FDA has published an analysis of 90 examples of the use of real-world evidence (RWE) to support regulatory decision making. Edwards Lifesciences, Intuitive Surgical and Medtronic are among the companies cited in the report.
The agency wants to foster the use of RWE going forward. With that goal in mind, FDA has released details of how companies have used the evidence, such as registries and medical records to support filings of 510(k) submissions and premarket approval applications for a range of devices and diagnostics.
FDA said RWE has given it more timely access to broader, richer safety data and accelerated development of new products. That experience has persuaded FDA to try to encourage more use of RWE by sharing examples of its successful application.

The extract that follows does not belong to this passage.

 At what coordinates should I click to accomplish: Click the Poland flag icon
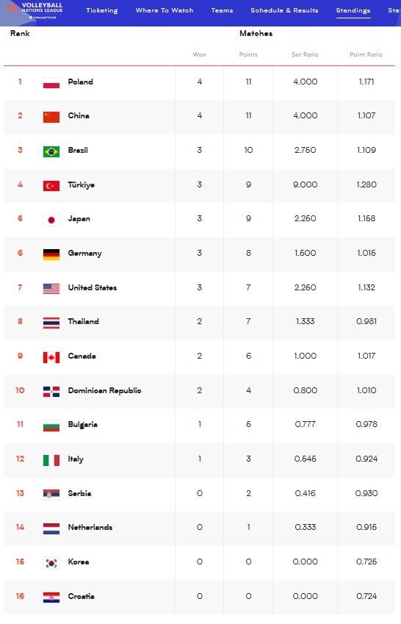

FDA has stepped up its RWE activities in recent years, notably through its support of the National Evaluation System for health Technology Coordinating Center. The center, also known as NESTcc, has worked with companies including Abbott and Johnson & Johnson to evaluate the use of RWE in the regulatory process. Then, the pandemic pushed FDA to accelerate its use of the strategy.
The report published Tuesday shows the longer history of using RWE at FDA’s Center for Devices and Radiological Health. The 90 examples described in the report span 2012 to 2019 and cover a wide range of devices and filings.
PMAs and 510(k) filings each account for around 20% of the examples. De Novo classification requests are covered almost as extensively, while PMA panel track supplements are the most widely cited examples. FDA also addresses the use of RWE in two humanitarian device exemptions filings.
FDA cited the use of RWE as the primary source of clinical evidence and the nesting of prospective, randomized trials within real-world data sources (RWD) as examples of how applicants used the evidence. Other applicants used RWE to create control arms for novel devices, registries to provide evidence pre- and postmarket, and combined RWD sources to generate new insights.
Specific examples include Medtronic's use of evidence from a registry as a control during development of its HeartWare ventricular assist system. After bringing the device to market, Medtronic continued to use the registry to compare HeartWare to similar devices.
Medtronic has had recent issues with its HeartWare product, receiving three Class I recalls from the FDA for the device in the last 12 months.
Most of the other examples either feature registries or medical records. Abbott retrospectively reviewed medical records to expand the use of its Emboshield NAV Embolic Protection System.
Around 15% of the examples feature other sources of RWE. That group of examples includes the use of data generated during home use of the Dexcom G5 continuous glucose monitor to fulfill a postmarketing obligation. The device itself generated the required data.
Jeff Shuren, CDRH director, and Daniel Caños, director of the center's Office of Clinical Evidence and Analysis, Office of Product Evaluation and Quality, set out how RWE use has benefited FDA and the groups it serves in a blog post.
"Leveraging RWE has provided CDRH with more timely access to a broader and richer set of safety information," Shuren and Caños wrote. "By unleashing the power of RWE, we can accelerate medical product development and bring new innovations and advances faster and more efficiently to the patients who need them, without compromising patient safety."